Karlsruher Bundestagsabgeordneter Johannes Jung bringt Gesetzentwurf über die diamorphingestützte Substitutionsbehandlung auf den Weg

Heroinmodellprojekt: SPD-Abgeordnete dringen auf Grundsatzentscheidung

22.02.2007 - Mit der jüngst vom Vorsitzenden der CDU/CSU-Fraktion verkündeten Bereitschaft, die bundesweiten Modellprojekte zur Heroinabgabe an Schwerstabhängige bis 2009 fortzuführen, wollen sich Abgeordnete der SPD-Bundestagsfraktion nicht zufrieden geben. „Für mich als Bundestagsabgeordneter einer der an der Studie beteiligten Städte (neben Karlsruhe sind das Bonn, Frankfurt, Hannover, Köln, München sowie Hamburg) ist dieses Einlenken das absolute Minimum, das Vernunft und Menschlichkeit gebieten.
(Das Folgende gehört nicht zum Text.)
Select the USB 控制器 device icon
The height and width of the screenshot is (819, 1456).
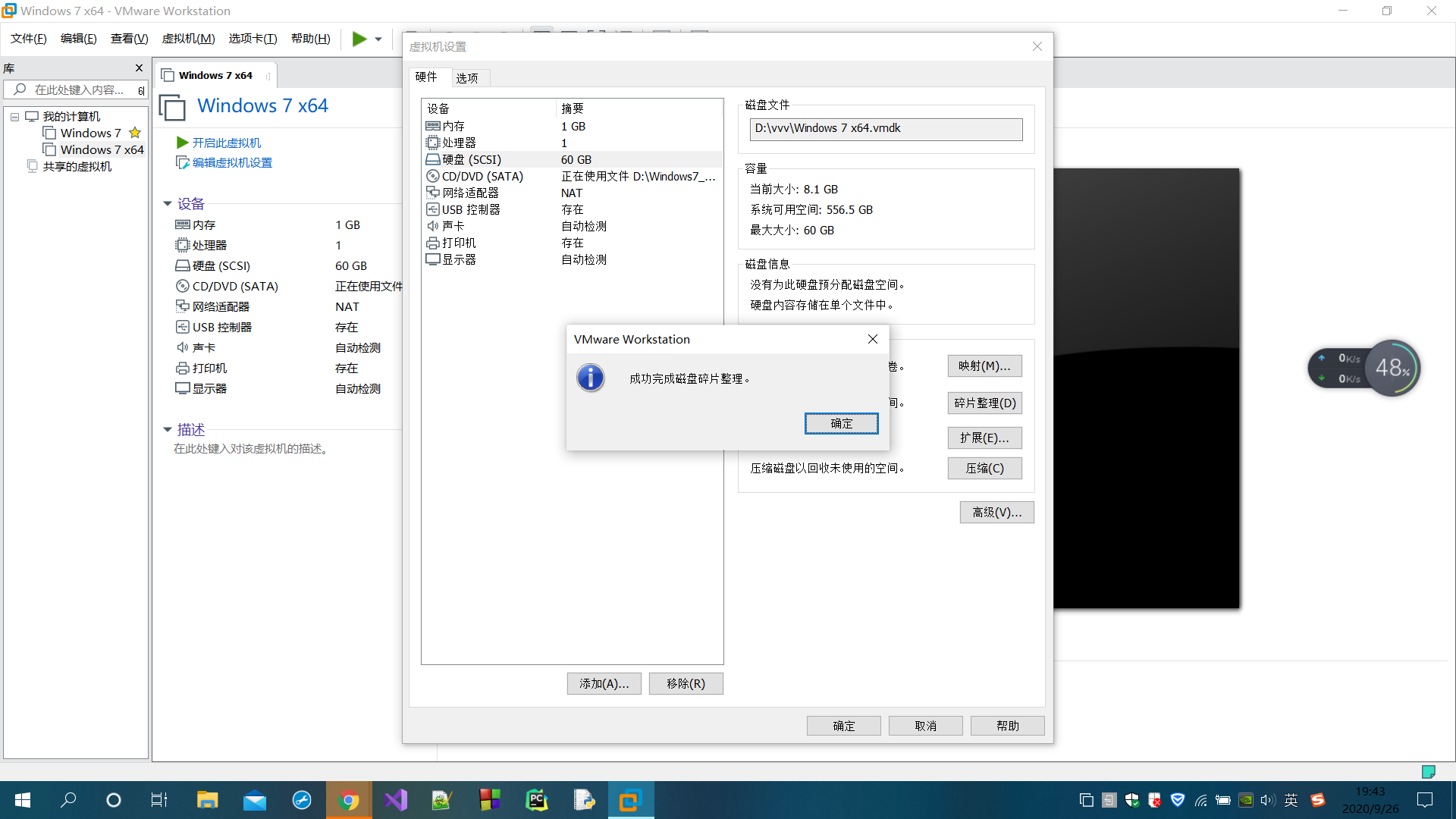[x=433, y=209]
Das reicht aber nicht aus“, so Johannes Jung. Der Karlsruher Abgeordnete brachte jetzt einen Gesetzentwurf über die diamorphingestützte Substitutionsbehandlung auf den Weg.

Eine Weiterbehandlung nur bis 2009 trage den positiven Ergebnissen der Arzneimittelstudie nicht Rechnung. Diese belegten, dass die Diamorphinbehandlung für die Zielgruppe der Schwerstopiatabhängigen der herkömmlichen Substitutionsbehandlung deutlich überlegen sei. Auch seien die höheren Kosten einer Diamorphin-Behandlung in Relation zu setzen zu erheblichen Einsparungen an anderer Stelle: Rückgang der Beschaffungskriminalität, sinkende Krankheitskosten, wieder geregelte Lebensführung von vielen der Studienteilnehmer oder Teilnahme an Abstinenzprogrammen.

Johannes Jung: „Deshalb brauchen wir eine Grundsatzentscheidung zum Wohle der Schwerstabhängigen wie sie auch von den Kirchen, von Ärzten und vielen Stimmen auch in der Union gefordert wird.“

Johannes Jung hatte bereits im November 2006 die Kolleginnen und Kollegen der CDU/CSU-Fraktion aus den betroffenen Wahlkreisen angeschrieben und sie gebeten, in ihrer Fraktion nochmals für das Heroinmodellprojekt zu werben. Zahlreiche Unionsabgeordnete hatten daraufhin ihre Unterstützung signalisiert. In einem anschließend von Jung initiierten Standortgespräch zum Heroinmodellprojekt in Berlin hatten die SPD-Kolleginnen und -kollegen aus den beteiligten Städten die Überführung der Diamorphinbehandlung in eine Regelversorgung als gemeinsame Zielvorgabe unterstrichen.

Der nun von Jung auf den Weg gebrachte Gesetzesentwurf über die diamorphingestützte Substitutionsbehandlung gleicht den Entwürfen von Hamburg und Hessen im Bundesrat und genießt damit die volle inhaltliche Zustimmung dieser beiden Länder. Er sieht vor, die Diamorphinbehandlung in Deutschland als zusätzliche Option zur Behandlung schwerstkranker Opiatabhängiger einzuführen und in das Regelsystem der gesundheitlichen Versorgung zu integrieren. Hierzu müssen Anpassungen des Betäubungsmittelgesetzes, der Betäubungsmittelverschreibungsverordnung und des Arzneimittelgesetzes erfolgen. Über die Frage einer Finanzierung der neuen Behandlungsform durch die Gesetzliche Krankenversicherung entscheidet der Gemeinsame Bundesausschuss.

Johannes Jung setzt auf Vernunft und Menschlichkeit und appelliert an die Kolleginnen und Kollegen aus den anderen Fraktionen, die Initiative mit zu tragen.